◆ **Study material**:
┄┄┄┄┄┄┄┄┄┄┄┄┄┄┄┄┄┄┄┄

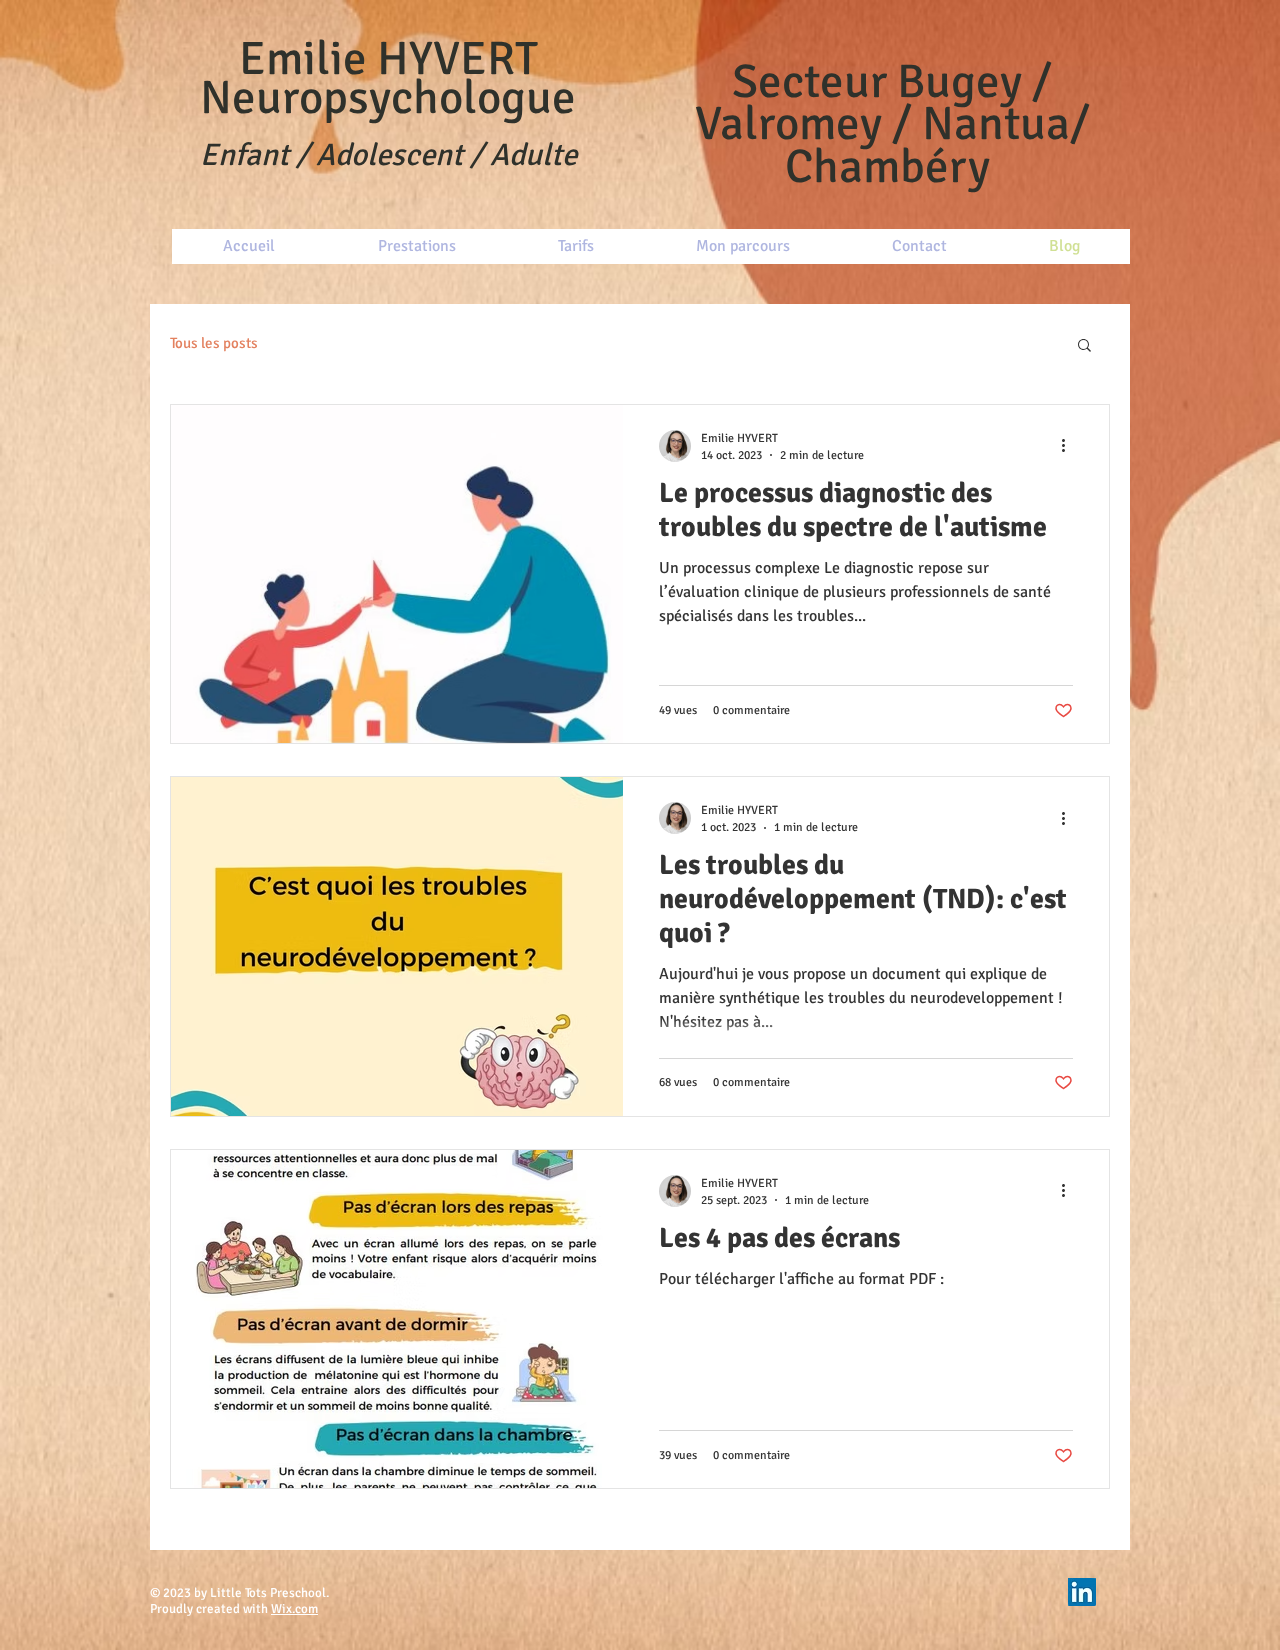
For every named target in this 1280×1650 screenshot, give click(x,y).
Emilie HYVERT (388, 59)
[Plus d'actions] (1070, 446)
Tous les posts (214, 343)
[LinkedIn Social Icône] (1082, 1592)
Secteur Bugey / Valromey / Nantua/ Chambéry (892, 124)
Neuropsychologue (388, 98)
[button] (1084, 346)
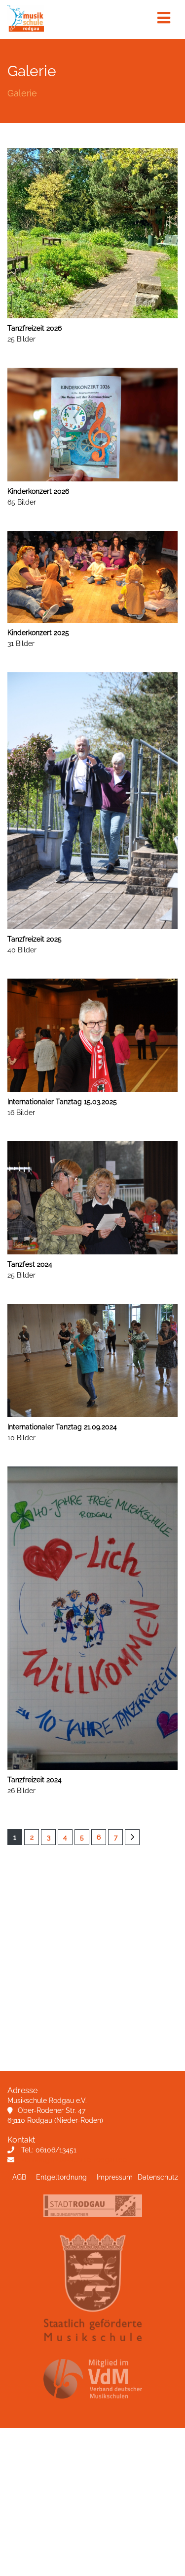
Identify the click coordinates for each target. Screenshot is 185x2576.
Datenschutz (158, 2177)
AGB (19, 2177)
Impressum (115, 2177)
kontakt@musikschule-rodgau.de (74, 2160)
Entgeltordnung (61, 2177)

┄┄┄┄┄┄┄┄┄┄┄┄┄┄┄┄┄┄┄┄

◆ **Exercise description**: With the pictures omitted, reproduce the records in full and exactly.

◆ **Solution to the exercise**:
For every named target in this 1280×1650 screenshot, give click(x,y).
Emilie HYVERT (388, 59)
[Plus d'actions] (1070, 446)
Tous les posts (214, 343)
[LinkedIn Social Icône] (1082, 1592)
Secteur Bugey / Valromey / Nantua/ Chambéry (892, 124)
Neuropsychologue (388, 98)
[button] (1084, 346)
Identify the click coordinates for each target. Screenshot is 185x2576.
Datenschutz (158, 2177)
AGB (19, 2177)
Impressum (115, 2177)
kontakt@musikschule-rodgau.de (74, 2160)
Entgeltordnung (61, 2177)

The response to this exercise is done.